July 20, 2015 11:30 IST

Asteroid 2011 UW-158, an asteroid with 90 million tons of platinum core worth over five trillion dollars, hurtled past earth early Monday morning.

The asteroid passed just 1.5 million miles from Earth, putting it about six times further out than our moon but many more times nearer to us than Mars or Venus.

The size, composition, and orbit of 2011 UW158 have gained it a place on the short list of asteroids that might make a good target for robotic mining missions in the near future.

Measuring about 300 metres wide by 600 metres long, 2011 UW158 looks something like an "unshelled walnut," and was found to be spinning at a very high rate - once every 37 minutes.
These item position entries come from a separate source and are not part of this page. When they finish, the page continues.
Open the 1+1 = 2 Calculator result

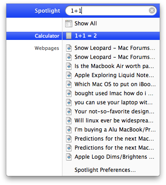[111, 36]
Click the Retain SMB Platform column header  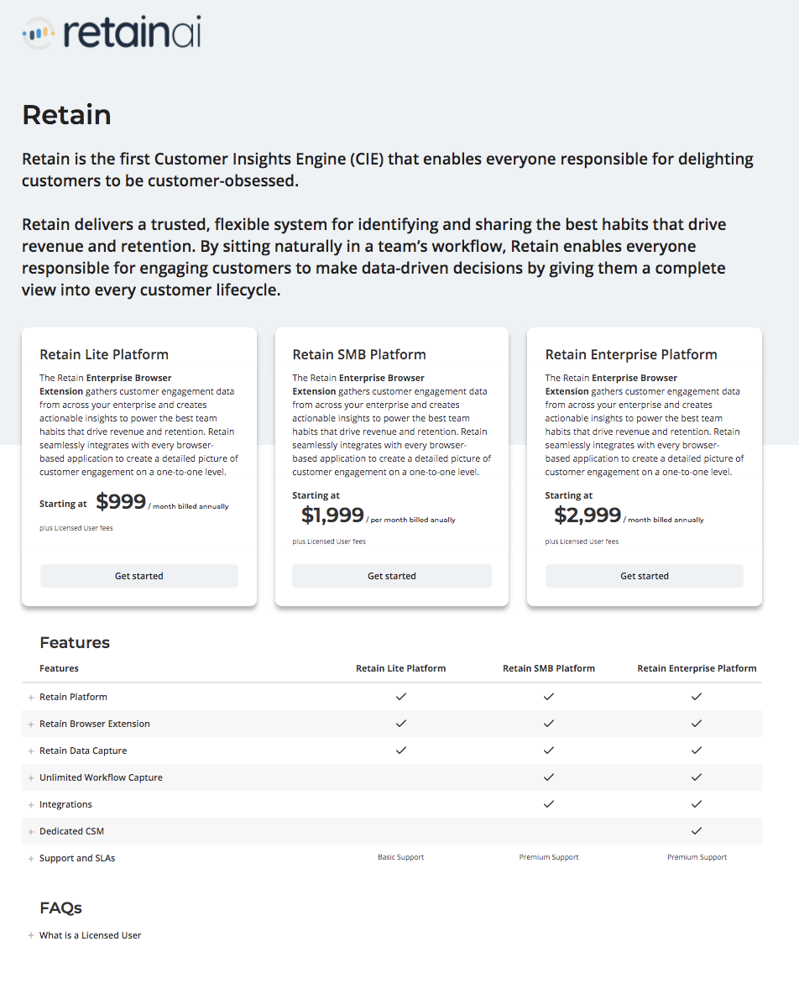549,668
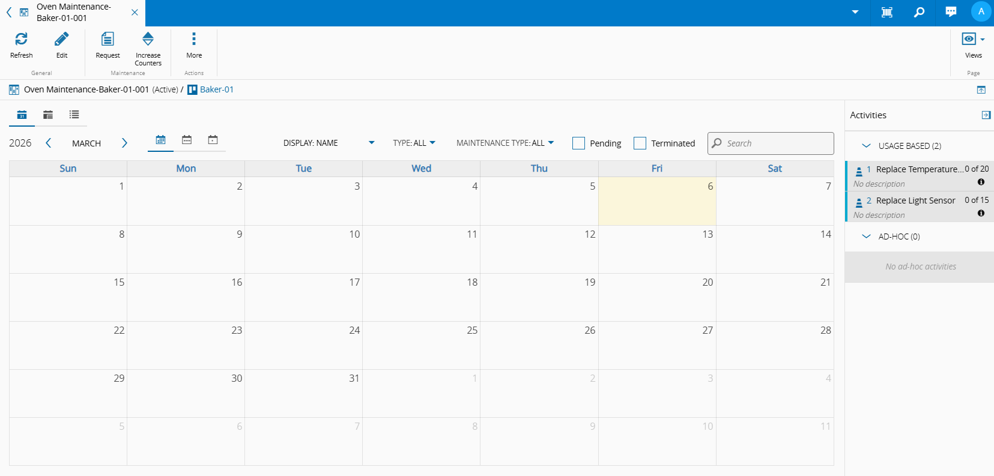Viewport: 994px width, 476px height.
Task: Enable the Terminated checkbox
Action: 640,143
At that speed, if the asteroid was among the most common type -- a "rubble pile" collection of smaller stones held together by their mutual gravity - it would fly apart. Therefore, this must be one large rock flying through space.

Slooh, a project which links telescopes to the internet for public use, broadcasted images from an observatory in the Canary Islands.

Slooh Astronomer Bob Berman said: "It's always fun when an asteroid whooshes past our world. What makes this unusual is the large amount of platinum believed to be lurking in the body of this space visitor. Can it be mined someday, perhaps not too far in the future?"

The so-called Planetary Resources group, an asteroid mining venture with financial backing from Google bosses Eric Schmidt and Larry Page, as well as British billionaire Richard Branson, defines asteroids like UW-158 as suitable for mining 'X-type,' having catalogued dozens of similar prospective targets across the solar system.

On Thursday, the company launched their first demonstration of the Arkyd 3 Reflight (A3R) vehicle from the International Space Station’s Kibo airlock -- to test technologies for mining asteroids.

The vehicle was delivered to the ISS aboard the SpaceX Falcon 9 in April. During its 90-day orbiting mission, the vehicle will be sending data to a group of scientists based at the firm’s headquarters in Redmond, WA.